The 2021 Met Gala served as a prime example of this. New York Congresswoman Alexandria Ocasio-Cortez walked the red carpet in a floor-length white gown with the words, “Tax the Rich” printed on the back in bright red letters. The Aurora James dress caught the world’s eye; critics called it hypocrisy to attend the $35,000 event in a dress denouncing the attendees. However, her message was delivered to the target audience, and she wrote on Instagram, “the medium is the message.”

Emmy award-winning Schitt’s Creek Star Dan Levy also attended the event in an outfit from J.W. Anderson featuring the silhouetted map pattern of two men kissing. The look was inspired by late gay artist and AIDS survivor/activist David Wojnarowicz mimicking his 1984 painting. Levy took the Met Gala as an opportunity to educate and share his support for the LGBTQ+ community. After the event he stated on Instagram, “What I’ve so long admired about the Costume Institute is its commitment to educate and inspire people through fashion,” and called his outfit “a look that meant something to all of us.”

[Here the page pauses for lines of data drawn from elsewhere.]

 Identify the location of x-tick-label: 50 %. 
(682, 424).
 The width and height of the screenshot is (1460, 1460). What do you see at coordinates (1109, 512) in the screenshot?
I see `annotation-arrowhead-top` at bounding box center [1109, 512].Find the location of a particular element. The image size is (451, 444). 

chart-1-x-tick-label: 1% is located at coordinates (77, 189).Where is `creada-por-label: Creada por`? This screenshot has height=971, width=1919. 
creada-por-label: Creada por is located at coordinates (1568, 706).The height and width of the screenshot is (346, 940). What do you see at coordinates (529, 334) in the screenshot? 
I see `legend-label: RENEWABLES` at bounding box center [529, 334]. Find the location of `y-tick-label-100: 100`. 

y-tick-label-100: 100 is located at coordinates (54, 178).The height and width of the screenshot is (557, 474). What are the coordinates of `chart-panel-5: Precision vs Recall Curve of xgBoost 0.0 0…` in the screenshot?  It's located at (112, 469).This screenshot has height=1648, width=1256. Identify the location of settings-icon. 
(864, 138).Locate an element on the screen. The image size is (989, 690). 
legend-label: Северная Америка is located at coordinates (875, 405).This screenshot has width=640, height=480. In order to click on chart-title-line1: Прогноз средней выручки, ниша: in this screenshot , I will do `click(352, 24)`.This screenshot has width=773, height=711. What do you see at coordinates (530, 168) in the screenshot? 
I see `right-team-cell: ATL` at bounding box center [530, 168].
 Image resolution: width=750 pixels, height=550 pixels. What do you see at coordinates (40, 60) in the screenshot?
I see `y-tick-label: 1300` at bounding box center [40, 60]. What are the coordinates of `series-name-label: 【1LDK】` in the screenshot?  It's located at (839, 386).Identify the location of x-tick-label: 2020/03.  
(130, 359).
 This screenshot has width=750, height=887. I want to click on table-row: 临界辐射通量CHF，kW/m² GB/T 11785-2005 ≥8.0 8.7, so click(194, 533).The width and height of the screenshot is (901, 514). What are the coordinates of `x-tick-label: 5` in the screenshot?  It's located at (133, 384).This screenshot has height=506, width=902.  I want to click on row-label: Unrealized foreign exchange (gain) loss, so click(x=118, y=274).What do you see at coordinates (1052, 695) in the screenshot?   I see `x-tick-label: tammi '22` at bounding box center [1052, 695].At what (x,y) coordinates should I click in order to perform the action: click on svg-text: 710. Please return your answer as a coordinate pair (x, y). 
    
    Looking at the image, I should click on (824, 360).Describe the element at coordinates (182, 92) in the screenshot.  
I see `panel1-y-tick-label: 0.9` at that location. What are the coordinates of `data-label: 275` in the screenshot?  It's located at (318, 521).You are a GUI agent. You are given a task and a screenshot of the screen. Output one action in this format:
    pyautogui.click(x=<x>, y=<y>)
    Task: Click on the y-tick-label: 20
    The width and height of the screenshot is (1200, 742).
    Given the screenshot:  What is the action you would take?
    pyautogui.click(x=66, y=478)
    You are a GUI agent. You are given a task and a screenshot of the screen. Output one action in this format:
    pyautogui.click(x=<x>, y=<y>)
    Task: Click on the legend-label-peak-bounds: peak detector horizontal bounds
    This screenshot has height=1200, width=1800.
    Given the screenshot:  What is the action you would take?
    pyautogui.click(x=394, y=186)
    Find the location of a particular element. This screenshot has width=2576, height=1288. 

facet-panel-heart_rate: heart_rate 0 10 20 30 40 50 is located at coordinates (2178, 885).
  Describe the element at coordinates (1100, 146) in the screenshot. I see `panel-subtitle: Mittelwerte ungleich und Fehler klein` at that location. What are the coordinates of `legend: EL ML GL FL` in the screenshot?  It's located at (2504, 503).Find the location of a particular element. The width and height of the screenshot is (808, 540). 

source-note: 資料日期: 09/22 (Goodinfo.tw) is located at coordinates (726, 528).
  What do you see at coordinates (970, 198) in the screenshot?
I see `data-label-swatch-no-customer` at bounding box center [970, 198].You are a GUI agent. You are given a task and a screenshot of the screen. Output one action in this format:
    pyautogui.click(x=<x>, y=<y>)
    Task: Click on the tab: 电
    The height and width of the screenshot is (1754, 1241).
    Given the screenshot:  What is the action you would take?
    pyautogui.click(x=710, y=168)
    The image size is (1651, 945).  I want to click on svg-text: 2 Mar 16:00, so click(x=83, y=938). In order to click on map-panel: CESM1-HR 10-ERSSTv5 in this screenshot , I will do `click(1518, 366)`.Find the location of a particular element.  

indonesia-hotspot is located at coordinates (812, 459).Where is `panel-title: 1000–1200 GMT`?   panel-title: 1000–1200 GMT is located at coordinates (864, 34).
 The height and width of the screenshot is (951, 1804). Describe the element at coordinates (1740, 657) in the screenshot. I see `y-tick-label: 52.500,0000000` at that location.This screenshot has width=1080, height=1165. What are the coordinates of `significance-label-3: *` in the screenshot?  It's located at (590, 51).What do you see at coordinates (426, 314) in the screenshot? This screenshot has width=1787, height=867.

The Met Gala looks were no surprise; fashion is becoming inherently political. On Sept. 24, Singer-Songwriter Rihanna was spotted in New York City wearing an oversized white T-shirt with the statement, “think while it’s still legal” in blue and red text. Conservatives nodded in approval of her outfit choice since they believe the government has had too large of a presence in their personal lives recently.

Political fashion extends beyond the Met Gala and celebrities. One of the most iconic pieces of everyday political fashion are the red ‘Make America Great Again’ hats used by Former President Donald Trump in his 2016 campaign. The red baseball caps embroidered with the letters MAGA in bold white stitching are nationally recognizable. Whether or not people agree with Trump, the delivery of his message spread and it was undeniably effective.

Public political fashion has also been brought to light through the Black Lives Matter movement. After the murder of Eric Garner on July 17, 2014, his famous last words, “I can’t breathe” became synonymous with the fight for freedom and justice for minorities. In the wake of the police brutality the Black community faced, Garner’s words were screened and printed on black T-shirts. “I can’t breathe” T-shirts were seen on the streets of marches and demonstrations, but also on a bigger stage. NBA players like Derrick Rose, LeBron James and the late Kobe Bryant wore “I can’t breathe” T-shirts while warming up for televised games. In 2014, Bryant commented, “We have the ability to question these things… that’s what makes us a great country.”

No matter what side of the aisle, one cannot deny that the role of fashion has become increasingly important in politics. Bradshaw touched on the pull fashion has on society by saying, “when … I was totally broke, sometimes I would buy Vogue instead of dinner. I felt it fed me more.”